Sal was segueing into Mary Poppins, but I didn’t have time to watch. I was intrigued by the salesman’s black binder, which held a stack of forms filled in in a hasty pencil. There was a blank for the customer’s name, address, and trade-in, and business cards had been stapled to the top right of the forms. As Mr. Henry bent over to pick up the papers, I read the top form upside-down. At the top of the form it said in a pretentious font: TEST-DRIVES.

“But I usually keep it neater than this,” Mr. Henry said apologetically, his arms full of slipping papers.

“I should hope so!” Sal said. “In England we keep everything neat and clean. The telephone booths are red, did you know that? They have windows. Clean windows!”

Mr. Henry nodded. “I saw. On a commercial.”

Undoubtedly the same commercial Sal had seen. The ersatz Mr. Livemore was ad- libbing dangerously, leaving Alistair Cooke territory and entering the Irwin Corey zone. I wanted to get out before he blew our cover completely, but the notebook nagged at me. “Is this a log of test-drives?” I asked.

Mr. Henry nodded.

“Do you go with the customers on the test-drives?”

“Not usually. Most of our customers take the car out alone.”

“Wot?” Sal exploded. “You just give a customer one of our Jaguars? You just let them drive away with it? As if it weren’t worth nothing?”

Mr. Henry looked like he was starting to wonder. If he read the newspapers, he could catch on any minute now. “We lend the car. Our clientele doesn’t need me riding along with them. We do ask for the customer’s driver’s license.”

“Do you make a copy of the license?”

Two papers fell from the salesman’s grasp. “I make a Xerox of it, then I throw it away after about a week.”

Hmm. “Is there a time limit on how long you let the customer test-drive the car?”

“I should hope there is!” Sal interrupted. “I should hope so, for your sake! I should report this to my posteriors in Coventry!”

Eeeeek.

Mr. Henry looked from Sal to me, and back again. “Well, not usually. We trust our customers. Some of them, our manager lets them have the car for the whole afternoon.”
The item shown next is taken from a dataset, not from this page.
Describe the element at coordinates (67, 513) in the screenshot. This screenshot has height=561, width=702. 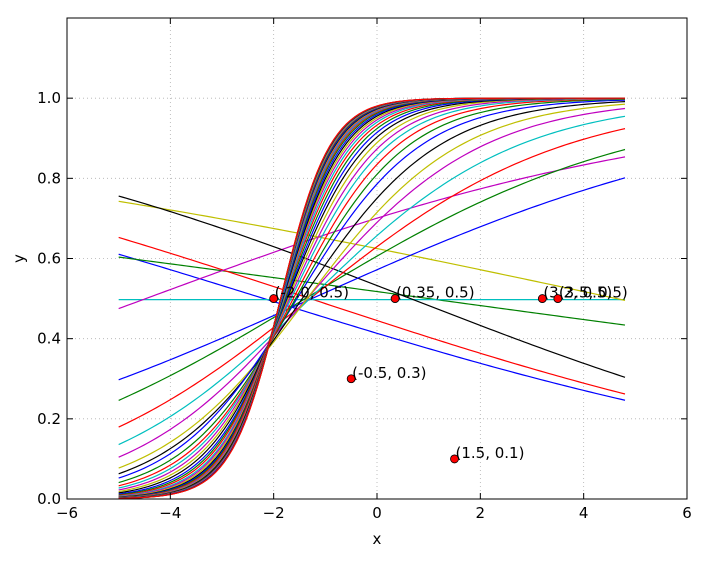
I see `x-tick-label: −6` at that location.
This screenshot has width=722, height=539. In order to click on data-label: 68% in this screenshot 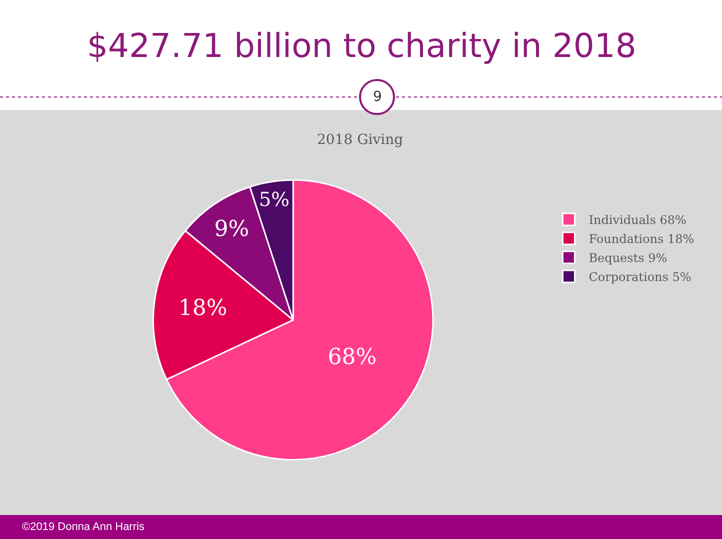, I will do `click(352, 357)`.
“Shocking!” Sal said, and I shot him a warning glance.

“How long do you keep the log sheets for?”

“I hope they are disposed of right away!” said Sal the Major General. “And neatly! In the rubbish!”
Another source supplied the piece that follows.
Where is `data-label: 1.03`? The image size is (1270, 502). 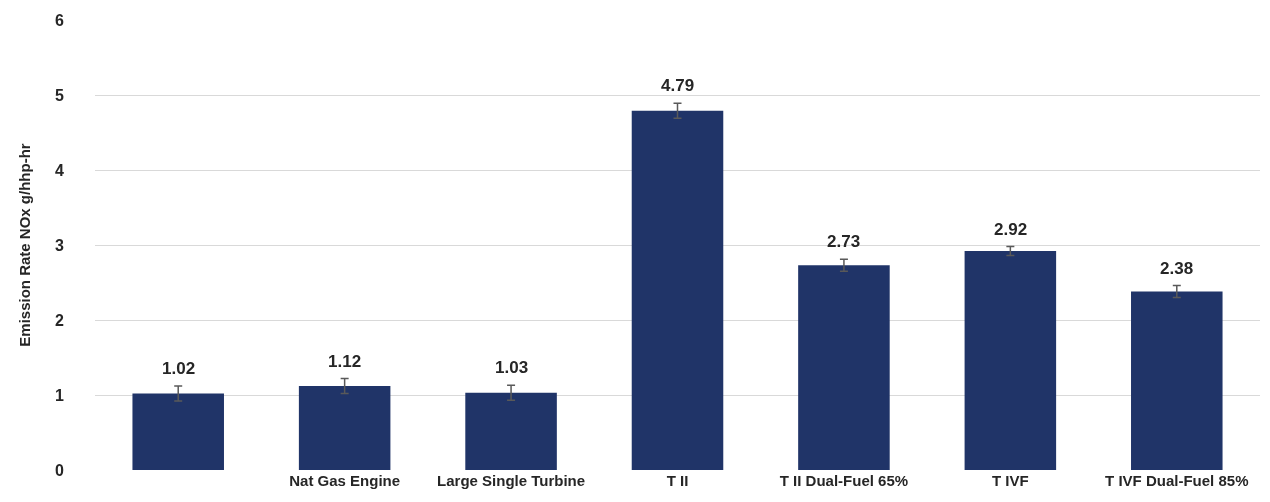 data-label: 1.03 is located at coordinates (512, 368).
“In fact, sir, I keep mine for six months,” Mr. Henry said.

“That’s an outrage! Disorder! Democracy! In short you will have a ghastly mess!”

Mr. Henry turned to me for succor. “But some people don’t buy right away, and I keep the addresses that I log in. They make a good mailing list. No one I’ve dealt with ever mentioned anything about the paint chipping, if that’s what you’re wondering.”
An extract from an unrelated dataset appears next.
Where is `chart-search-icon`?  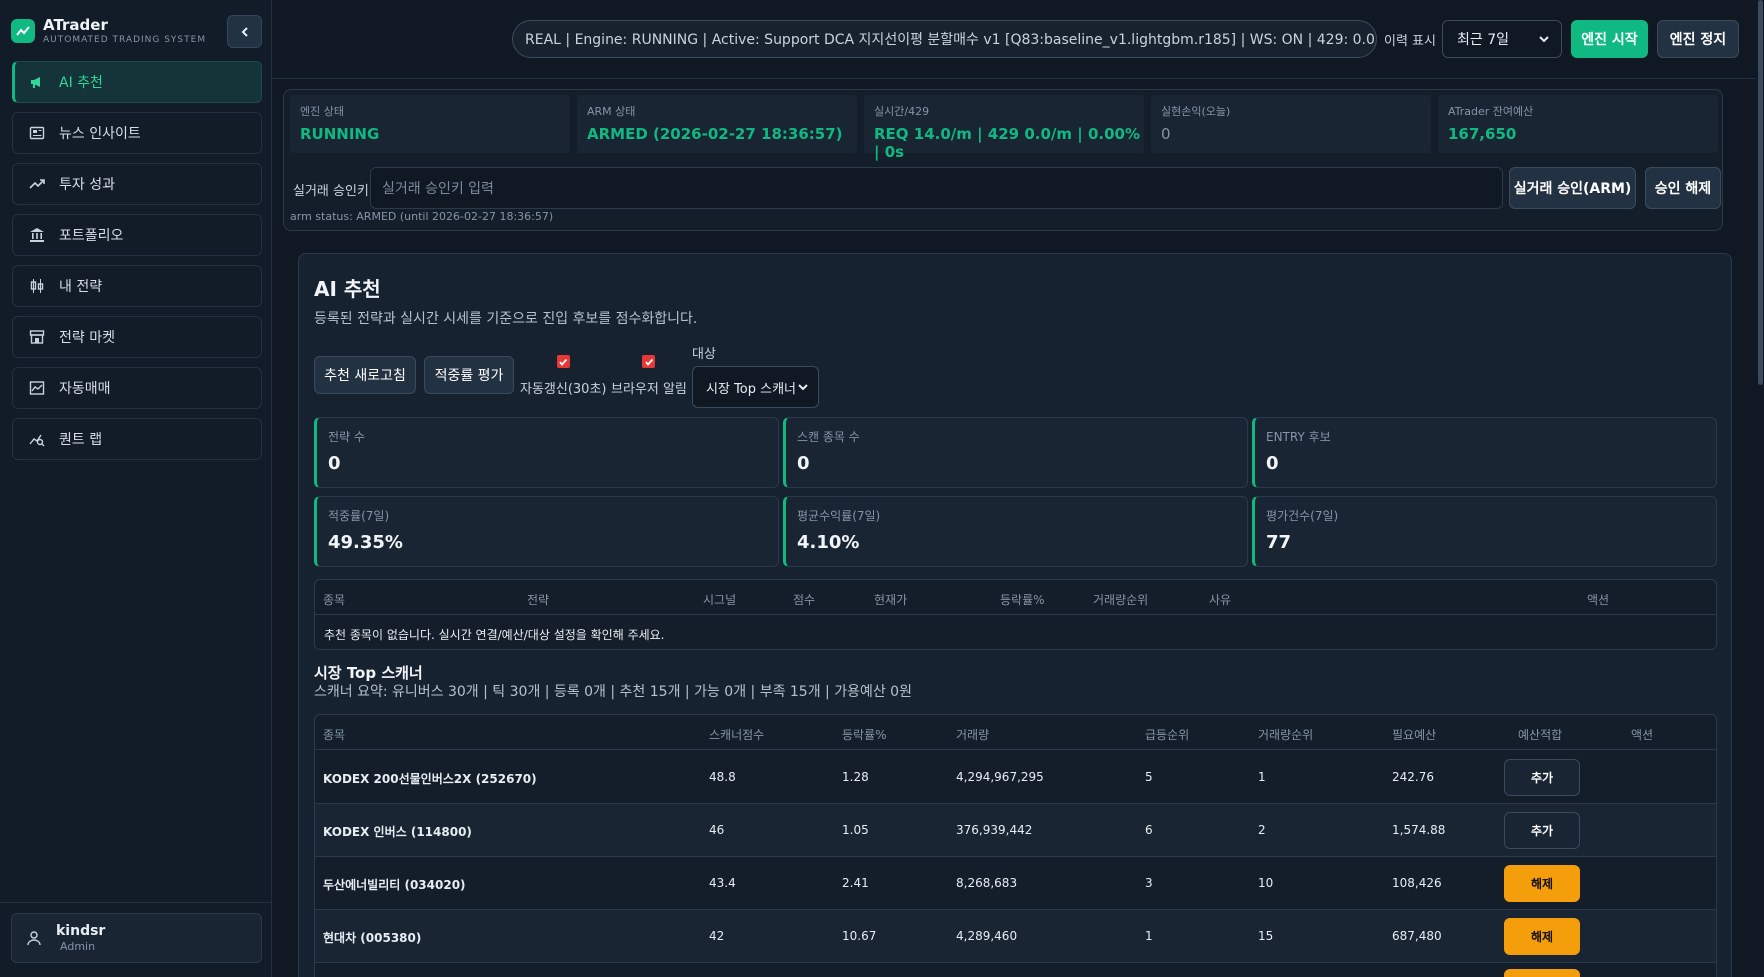 chart-search-icon is located at coordinates (37, 439).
Not exactly. What I was wondering was whether it were possible to commit murder on a test-drive. Patricia’s carriage house was only fifteen minutes from here. “Do you let the customer test-drive any model they wish, Mr. Henry?”

“If the one they want is available. Usually I lend them a demonstrator. Our most popular model, the XJS Coupe.”

“Is it black?”

“Yes.”

Bingo. Except that Fiske’s model was a Sovereign, so was Kate’s. “Do you let them test-drive a Sovereign?”

“The Daimler? No, we don’t usually have one on hand, they’re scarcer. They look the same as the XJS anyway from the outside.”

Boy oh boy. The jackpot.

“Well, I never!” Sal barked. “Never!” He was about to speak for the British Empire again, but I gave him the high sign when Mr. Henry bent over for more paper.

“Yes, Miss Jamesway?” he asked, not understanding. “Wot is it?”